Ethics, approvals, and study registration

The study protocol was approved by The Committees on Health Research Ethics for the Capital Region of Denmark (approval number: H-19010072), hence, the study complied with all relevant ethical regulations including the Declaration of Helsinki. The handling of data complied with the rules and regulations set forward by the data responsible institution in the Capital Region of Denmark (approval numbers: VD-2019-161 / P-2021-126). The study was registered on ClinicalTrials.gov (registration number: NCT03974048). Informed consent for participation was obtained as described below.

Study design

Study setup and reporting were conducted in accordance with the Strengthening the Reporting of Observational Studies in Epidemiology (STROBE) guidelines31. This was a prospective, observational epigenome-wide association study (EWAS) investigating a possible association between severe traumatic injury and alterations in the whole blood DNA methylation profile. Ideally, the study would have been set up to compare the pre-trauma DNA methylation profile with the post-trauma DNA methylation profile of a cohort of patients exposed to severe traumatic injury. However, as traumatic injury is acute and unpredictable, we assumed it would only be possible to obtain pre-trauma samples from a small proportion of trauma patients. Therefore, a cohort of patients admitted for elective surgery was included as a control group. The surgical procedure was considered a “controlled” form of traumatic injury, and for this group we were able to obtain both pre-surgery and post-surgery samples. Pre-trauma blood/DNA samples were obtained from the Danish National Biobank (DNB), when inclusion of all patients was complete.

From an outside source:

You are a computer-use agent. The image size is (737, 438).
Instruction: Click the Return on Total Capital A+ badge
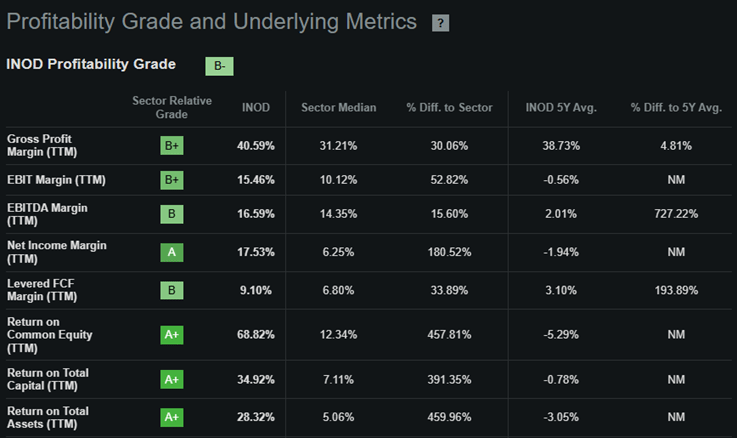tap(172, 380)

Study population and informed consent

Trauma patients: We included trauma patients 18–65 years of age who were admitted to the Trauma Center at RH following a trauma team activation from June 2019 to April 2021. Exclusion criteria were secondary transfers, prehospital cardiac arrest, more than four hours between the time of trauma and the first study related blood sample, and transfusion with PRBC before the first study related blood sample was obtained. Prehospital transfusion with freeze-dried or liquid plasma or in-hospital transfusion with fresh frozen plasma were not exclusion criteria. Trauma patients were included regardless of the severity of the trauma. After the initial examination and treatment phase (tertiary survey) all patients had an ISS determined by review of their medical records performed by a certified Abbreviated Injury Scale (AIS) coding specialist usually within seven days32. Patients with ISS > 15 (considered severe trauma) were included for DNA methylation profiling and compared with the surgical control group. Blood samples from trauma patients with ISS < 15 were stored, but not handled further in this study. It is not possible to obtain an ISS of 15.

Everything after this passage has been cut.